* Work to complete
A. According to the financial report excerpt, what were research and development costs for the three months ended March 31, 2015?
B. List every section heading that appears in the financial report excerpt.
C. Carry the financial report excerpt forward from its last sentence.

* Source extract

=-=-=-=-=

Research and development
During the three months ended March 31,
2015, research and development costs were $54,851 compared to $9,033 for the same period last year. The Company's expenditures
for research and development is dependent on available resources and future expenditures are expected to increase with additional
financing.
Selling, general and administrative
During the three months ended March 31,
2015, selling, general and administrative expenses were $275,030 as compared to $425,558 for the same period last year, a 35% decrease.
The primary decrease is due to reduction in stock based compensation incurred in the current period as compared to same period
last year.
Depreciation
Depreciation expense for the three months
ended March 31, 2015 was $177 as compared to $988 for the same period last year due to the aging of our equipment.
Other income (expense)
Interest expense
Interest expense for the three months ended
March 31, 2015 was $546,282 compared to $305,934 for the same period last year. In the current period, we incurred $357,681 non-cash
debt discount and OID amortization and $158,531 in non-cash interest expense on issued convertible debt as compared to $272,057
and $14,433, respectively for the same period last year.
Gain on change in fair value of derivative
liabilities
During 2014 and 2015, we issued convertible
promissory notes with an embedded derivative, all requiring us to fair value the derivatives each reporting period and mark to
market as a non-cash adjustment to our current period operations. This resulted in a (loss) gain of $(71,158) and $41,408 on change
in fair value of derivative liabilities for the three months ended March 31, 2015 and 2014, respectively.
Liquidity and Capital Resources
We have financed our operations since inception
primarily through private offerings of our equity securities and issuance of convertible notes.
Working Capital
Our working capital deficit increased by $251,151
during the three months ended March 31, 2015 from a working capital deficit (current liabilities in excess of current assets)
of $3,087,393 at December 31, 2014 to a working capital deficit of $3,338,544 at March 31, 2015. The increase in working capital
deficit for the three months ended March 31, 2015 is due to a combination of reasons, of which the significant factors include:
|
· |
Cash had a net decrease in working capital by $49,597 for the three months ended March 31, 2015. The most significant uses and proceeds of cash were: |
|
o |
Approximately $319,000 of cash consumed in operating activities; |
|
|
|
|
o |
Proceeds of $293,000 from issuance of convertible notes payable |
Total current assets of $165,553 and $215,150
as of March 31, 2015 and December 31, 2014, respectively, cash representing 24% and 41% as of March 31, 2015 and December 31, 2014,
respectively.

=-=-=-=-=

* Recorded data
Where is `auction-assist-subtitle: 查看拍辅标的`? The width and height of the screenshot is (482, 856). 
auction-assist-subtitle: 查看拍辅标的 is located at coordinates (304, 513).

=-=-=-=-=

* List of answers
A. $54,851

B.
Research and development
Selling, general and administrative
Depreciation
Other income (expense)
Interest expense
Gain on change in fair value of derivative liabilities
Liquidity and Capital Resources
Working Capital

C.
Proceeds from the issuance of convertible promissory notes
During the three months ended March 31,
2015, the Company received proceeds of $293,000 from the issuance of Convertible Promissory Notes.
Cash flow analysis
Cash used in operations was $319,159 during
the three month period ended March 31, 2015. During the three month period ended March 31, 2015, our primary capital needs were
for operating expenses, including funds to support our business strategy, which primarily includes working capital necessary to
fund operations and reducing our account payables.
During the three months ended March 31,
2015, we utilized $23,438 cash for investing activities comprised of payment of long term deposit.
Cash provided by financing activities was
a total net proceeds of $293,000 from the issuance of Convertible Promissory Notes.
The accompanying unaudited condensed consolidated
financial statements have been prepared in conformity with accounting principles generally accepted in the United States of America,
which contemplate continuation of the Company as a going concern. The Company has reported a net loss of $947,498 for the three
month period ended March 31, 2015, accumulated deficit of $14,931,183 and total current liabilities in excess of current assets
of $3,338,544 as of March 31, 2015.
The Company does not have any revenues
from operations and will be dependent on funds raise to satisfy its ongoing capital requirements for at least the next 12 months.
The Company will require additional financing in order to execute its operating plan and continue as a going concern. The Company
cannot predict whether this additional financing will be in the form of equity or debt, or be in another form. The Company may
not be able to obtain the necessary additional capital on a timely basis, on acceptable terms, or at all. In any of these events,
the Company may be unable to implement its current plans for expansion or respond to competitive pressures, any of these circumstances
would have a material adverse effect on its business, prospects, financial condition and results of operations.
Management expects that global economic
conditions will continue to present a challenging operating environment through 2015. To the extent permitted by working capital
resources, management intends to continue making targeted investments in strategic operating and growth initiatives. Working capital
management will continue to be a high priority for 2015.
While we have been able to manage our working
capital needs with the current credit facilities, additional financing is required in order to meet our current and projected cash
flow requirements from operations. We cannot predict whether this new financing will be in the form of equity or debt. We may not
be able to obtain the necessary additional capital on a timely basis, on acceptable terms, or at all. Additional investments are
being sought, but we cannot guarantee that we will be able to obtain such investments.
Financing transactions may include the
issuance of equity or debt securities, obtaining credit facilities, or other financing mechanisms. However, the trading price of
our common stock and the downturn in the U.S. stock and debt markets could make it more difficult to obtain financing through the
issuance of equity or debt securities. Even if we are able to raise the funds required, it is possible that we could incur unexpected
costs and expenses, fail to collect significant amounts owed to us, or experience unexpected cash requirements that would force
us to seek alternative financing. Further, if we issue additional equity or debt securities, stockholders may experience additional
dilution or the new equity securities may have rights, preferences or privileges senior to those of existing holders of our common
stock. If additional financing is not available or is not available on acceptable terms, we will have to curtail our operations.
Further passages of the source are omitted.